Bio-functional status (BFS) and bio-functional age (BFA)

Table 2 presents the results for individual BFS items. Of those above age 35 years, the mean difference between the chronological and bio-functional age (Age-BFA-index) was 7.8 ± 7.8 years, indicating that the bio-functional age of the participants was about 8 year-equivalents below their chronological age (Table 2).

Table 2 Cognitive performance assessed by BFS (M1–M12)


Cognitive performance was assessed by the BFS cognitive-mental function subdomain (M1–M12) (Table 2) and the IGD (subtests A1-A12, subdomains total, ST/WM, L, VeM, ViM, DR) (supplementary table 3), respectively. According to the IGD, the age-adjusted mean performance percentile rank was 52.9 ± 27.7 (range 0–100). The results of the BFS cognitive-mental function subdomain and the IGD subdomains were then adjusted for age, sex and education (supplementary tables 2, 4).

When adjusting the BFS cognitive-mental function subdomain for age, there were significant differences between age groups for all subdomains. In general, age group 3 (≥ 50 years) performed significantly worse than age group 1 (≤ 25 years) (M2, M4 -M12) and age group 2 (26–49 years) (M1, M2, M4, M5, M6, M7, M9, M11, M12). In contrast, differences between age group 1 (≤ 25 years) and 2 (26–49 years) were mostly non-significant (M2–M12). Similarly, the IGD showed significant differences between age group 3 (≥ 50 years) and age group 2 (26–49 years) resp. age group 1 (≤ 25 years) in subtests A1–A7, A9–A12 and all subdomains (Total, ST/WM, L, VeM, ViM, DR), while differences between age group 1 (≤ 25 years) and 2 (26–49 years) were mostly non-significant.

When adjusting the BFS cognitive-mental function subdomain for education level, there were significant group differences for verbal reaction time (M4), cognitive reaction time (M5), cognitive switching capability (M6), ability to concentrate (M8) and strategic thinking (M9), respectively. In general, subjects with the highest education level (university/federal institute of technology (ETH)/college of higher education) performed best, while subjects with the lowest education level (secondary school/district school) showed the worst results. In the IGD a similar pattern was observed. For all but one subdomain (prospective memory (A1)), educational level had a significant impact on IGD subdomains.

When adjusting the BFS cognitive-mental function subdomain for sex, there were almost no differences. Only for pursuing reaction time (M2), women performed significantly better than men. Similarly, sex only had a minor impact on IGD subdomains.

Correlation analysis between the BFS cognitive-mental function subdomain and a validated cognitive performance test battery (IGD)

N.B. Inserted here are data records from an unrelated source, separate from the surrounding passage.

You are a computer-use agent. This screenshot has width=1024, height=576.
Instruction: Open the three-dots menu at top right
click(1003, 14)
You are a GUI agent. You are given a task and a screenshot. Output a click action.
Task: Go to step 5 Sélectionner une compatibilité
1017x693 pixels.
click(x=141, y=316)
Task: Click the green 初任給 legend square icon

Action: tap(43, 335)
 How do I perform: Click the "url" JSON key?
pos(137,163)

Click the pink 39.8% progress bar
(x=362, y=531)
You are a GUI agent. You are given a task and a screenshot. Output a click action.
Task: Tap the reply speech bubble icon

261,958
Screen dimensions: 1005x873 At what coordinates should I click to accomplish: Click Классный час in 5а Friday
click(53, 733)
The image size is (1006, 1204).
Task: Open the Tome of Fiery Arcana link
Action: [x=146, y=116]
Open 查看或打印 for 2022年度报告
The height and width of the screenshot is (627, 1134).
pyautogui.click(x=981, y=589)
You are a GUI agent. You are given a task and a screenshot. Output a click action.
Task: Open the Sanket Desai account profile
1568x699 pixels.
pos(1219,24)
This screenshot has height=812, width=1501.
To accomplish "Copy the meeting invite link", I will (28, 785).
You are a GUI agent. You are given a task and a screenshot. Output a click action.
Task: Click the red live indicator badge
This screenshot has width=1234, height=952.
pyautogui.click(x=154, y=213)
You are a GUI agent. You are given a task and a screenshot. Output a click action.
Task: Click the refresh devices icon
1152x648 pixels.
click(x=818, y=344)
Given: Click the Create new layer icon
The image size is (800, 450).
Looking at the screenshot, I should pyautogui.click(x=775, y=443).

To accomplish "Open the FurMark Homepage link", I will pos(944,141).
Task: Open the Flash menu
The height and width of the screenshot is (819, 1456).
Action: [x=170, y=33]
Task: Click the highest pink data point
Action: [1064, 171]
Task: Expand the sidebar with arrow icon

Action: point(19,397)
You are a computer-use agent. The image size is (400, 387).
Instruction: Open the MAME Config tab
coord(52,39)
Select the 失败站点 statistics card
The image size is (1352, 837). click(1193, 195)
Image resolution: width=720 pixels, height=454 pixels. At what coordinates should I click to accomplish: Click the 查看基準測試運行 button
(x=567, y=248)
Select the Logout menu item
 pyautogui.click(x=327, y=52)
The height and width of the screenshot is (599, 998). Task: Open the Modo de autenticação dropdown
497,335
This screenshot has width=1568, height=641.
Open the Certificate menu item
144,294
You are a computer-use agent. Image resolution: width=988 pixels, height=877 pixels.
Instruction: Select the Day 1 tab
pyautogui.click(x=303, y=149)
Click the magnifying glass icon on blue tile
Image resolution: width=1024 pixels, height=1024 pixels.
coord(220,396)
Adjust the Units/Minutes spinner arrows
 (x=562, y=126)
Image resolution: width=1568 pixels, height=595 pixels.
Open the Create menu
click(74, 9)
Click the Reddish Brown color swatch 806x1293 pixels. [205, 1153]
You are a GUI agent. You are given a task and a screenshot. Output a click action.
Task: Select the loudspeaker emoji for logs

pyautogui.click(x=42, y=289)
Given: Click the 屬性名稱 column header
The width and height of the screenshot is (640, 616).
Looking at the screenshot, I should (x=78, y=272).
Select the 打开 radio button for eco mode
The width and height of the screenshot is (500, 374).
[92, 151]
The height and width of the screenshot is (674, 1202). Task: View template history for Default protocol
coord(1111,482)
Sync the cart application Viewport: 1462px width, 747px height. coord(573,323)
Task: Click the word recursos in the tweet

To prove the presentation of cognitive performance by the cognitive-mental BFS subdomain, a correlation analysis between the BFS and the validated IGD was performed, analogous to our preliminary study but with an expansion of the study population (Table 3). We found a significant inverse correlation between optical reaction time (M1), optical pursuing reaction time (M2), verbal reaction time (M4), cognitive reaction time (M5), cognitive switching capability (M6), strategic thinking (M9), changeover capability (M12), Stroop Test (M4–M6) and Stepping-stone-maze test (M9–M12) with total IGD and all IGD subdomains. This suggests that a person with better total memory (Total), short-term and working memory (ST/WM), learning ability (L), verbal memory (VeM), visual memory (ViM) and delayed recall (DR) performed better in these BFS cognitive-mental function subdomains. For the ability to concentrate (M7, M8), respectively, the Landolt test (M7–M8), memory performance (M10) and orientation capability (M11), all results of the total study population, correlated inversely with the IGD subdomains; however, some of these were non-significant; participants with a higher ability to concentrate (M7, M8) showed significantly better total memory (T), short-term and working memory (ST/WM), learning capacity (L) and visual memory (ViM), whereas for verbal memory (VeM) and delayed recall (DR), the correlation was inverse but not significant. In contrast, acoustic reaction time (M3) did not or positively correlated with IGD subdomains.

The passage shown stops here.